Hualapai Mountain Park is a 2,300-acre preserve located just outside of Kingman, Ariz. Often overlooked in favor of larger and better-known parks, it is a gem hidden in the pines with elevations ranging from 4,984 feet to 8,417 feet at Hualapai Peak.
The park is named for the native Hualapai Indians. Their name comes from the landscape, meaning “Pine Tree Folk” or “People of the Tall Pines.” The park is home to four main vegetation zones. As one moves to higher elevations, chaparral gives way to pine and oak, and at the higher elevations, fir and aspen.
The park is home to a variety of wildlife, including some unexpected ones such as bear, elk and gray foxes. There are also common mammals such as mule deer, rock squirrels, raccoons and chipmunks. Birds you might see include ladderback, hairy and acorn woodpeckers, red-shafted flickers, western bluebirds and pinyon.
There are 10 miles of trails in the park, all suitable for hikers, but some are multi-use and good for horses or mountain bikes. The park has a wonderfully detailed map of the trails available at the entrance station, showing which ones can be used by whom.
Trails vary in difficulty — some are easy strolls, but the hike up to Hualapai Peak is ambitious. Depending which trailhead you choose to start, this is a roundtrip of approximately 7.5 miles with an elevation gain of about 1,500 feet. Up on the summit, at 8,250 feet, you will have fine views of the Cerbat Range to the north, the Peacock, Music and Aquarius mountains to the east, and the Mohave Mountains to the west. The rest of the Hualapais stretch to the south.

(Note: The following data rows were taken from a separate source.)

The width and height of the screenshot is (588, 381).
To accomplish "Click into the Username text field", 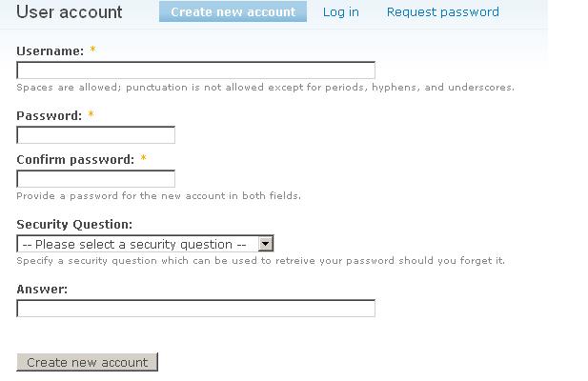I will pyautogui.click(x=195, y=70).
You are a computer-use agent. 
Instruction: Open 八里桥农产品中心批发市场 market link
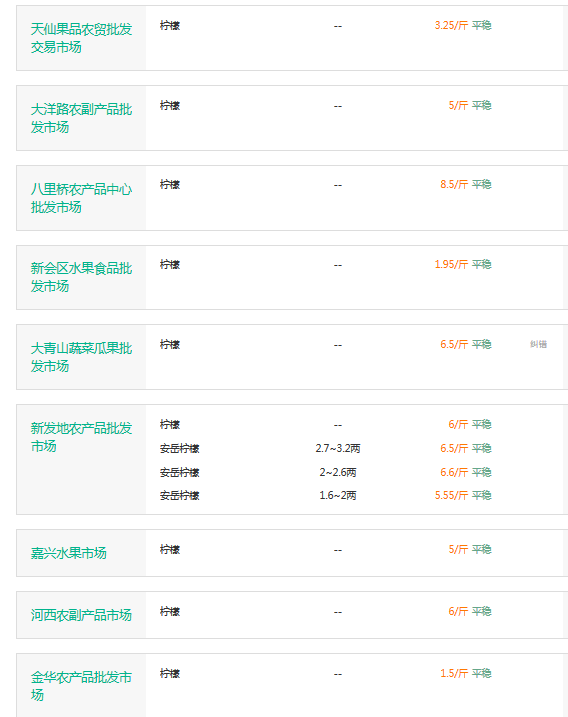(x=81, y=198)
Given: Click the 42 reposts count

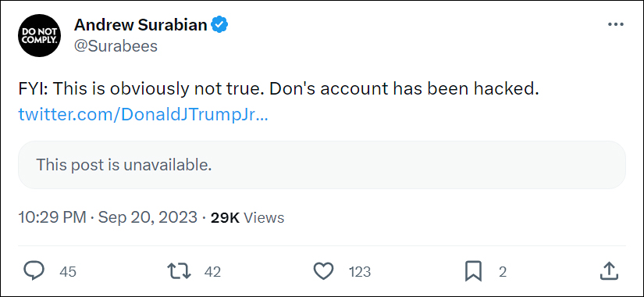Looking at the screenshot, I should [x=212, y=272].
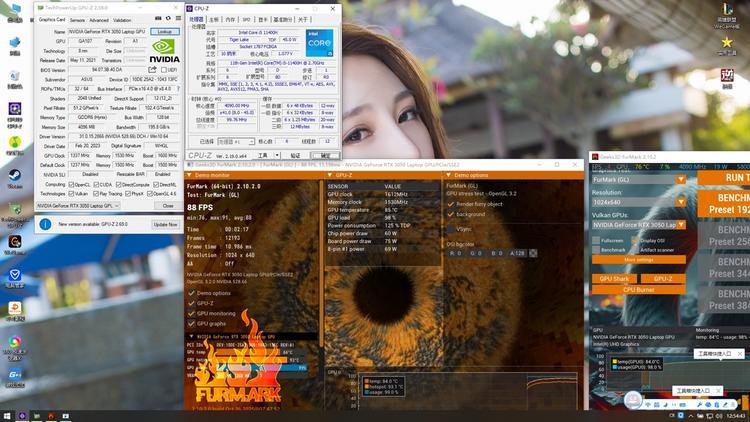Toggle the Render furry object checkbox
Screen dimensions: 750x422
(x=449, y=204)
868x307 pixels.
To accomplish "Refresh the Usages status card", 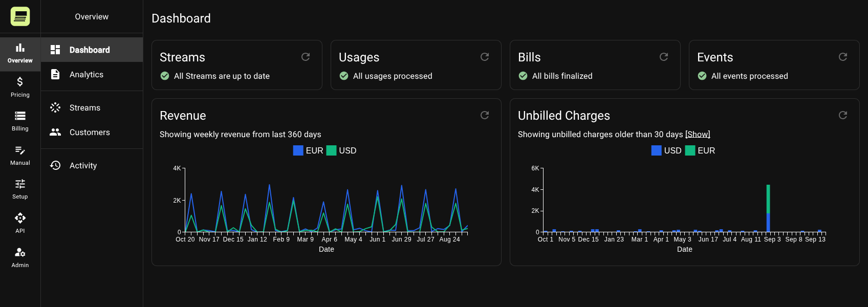I will [x=485, y=57].
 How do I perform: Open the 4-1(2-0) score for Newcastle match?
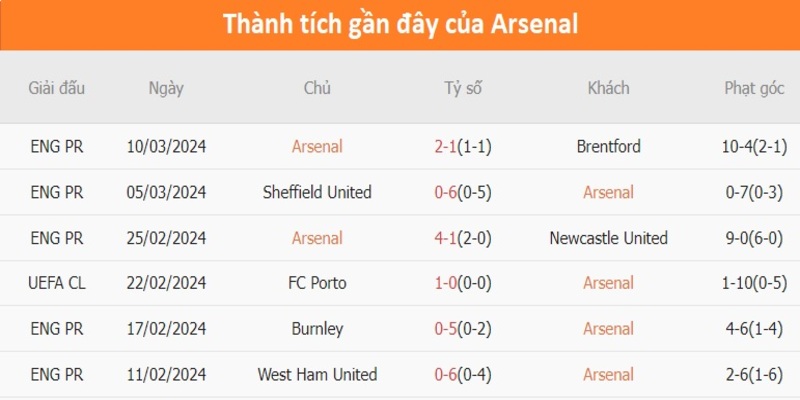(463, 238)
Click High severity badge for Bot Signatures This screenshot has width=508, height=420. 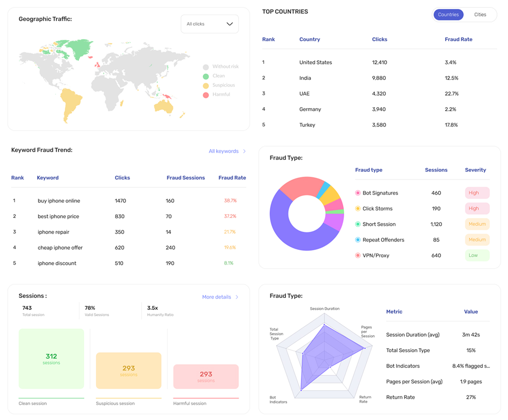[x=477, y=193]
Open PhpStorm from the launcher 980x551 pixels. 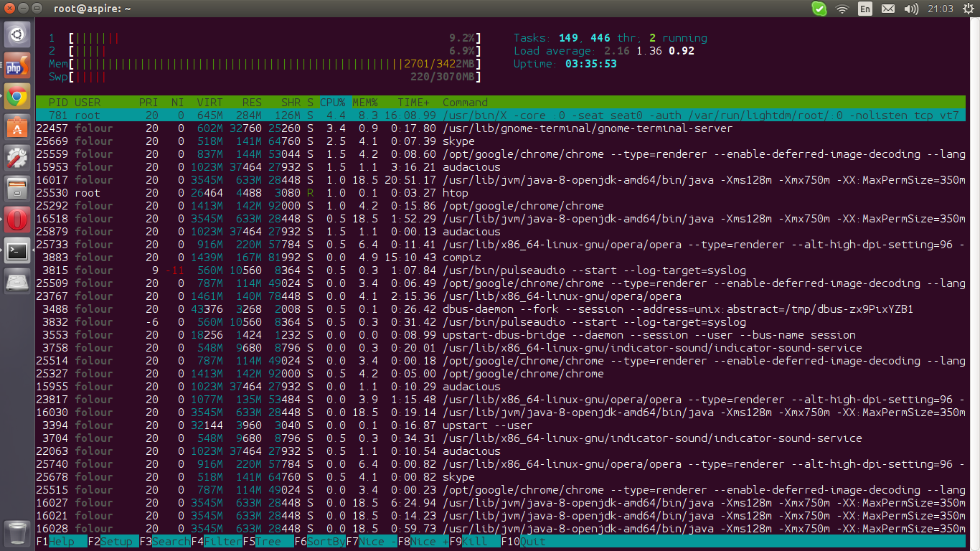(x=17, y=67)
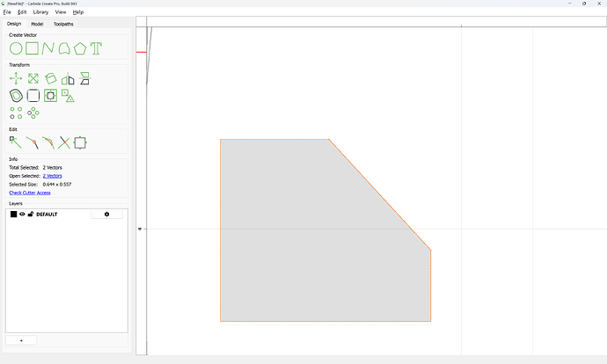Select the Text vector tool

(96, 48)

The park not only makes for a good day trip, but it is also good for camping or renting one of the park’s rustic cabins. Some of the stone cabins date back to the 1930s when the Civilian Conservation Corps laid out the first of the park’s roads, trails and camping areas.
Cabins are of various sizes and accommodate two to 12 people. Cabins one through 19 are fully equipped with beds, tables, refrigerators, electricity, bathrooms and showers and many with wood stoves or fireplaces. Cabins 20 through 24 have beds, tables, microwave ovens and heaters, but you will have to walk to the community bathrooms. All have a barbecue grill and picnic tables outside. All you need to do is provide your own bedding or sleeping bags, towels, cooking utensils and firewood.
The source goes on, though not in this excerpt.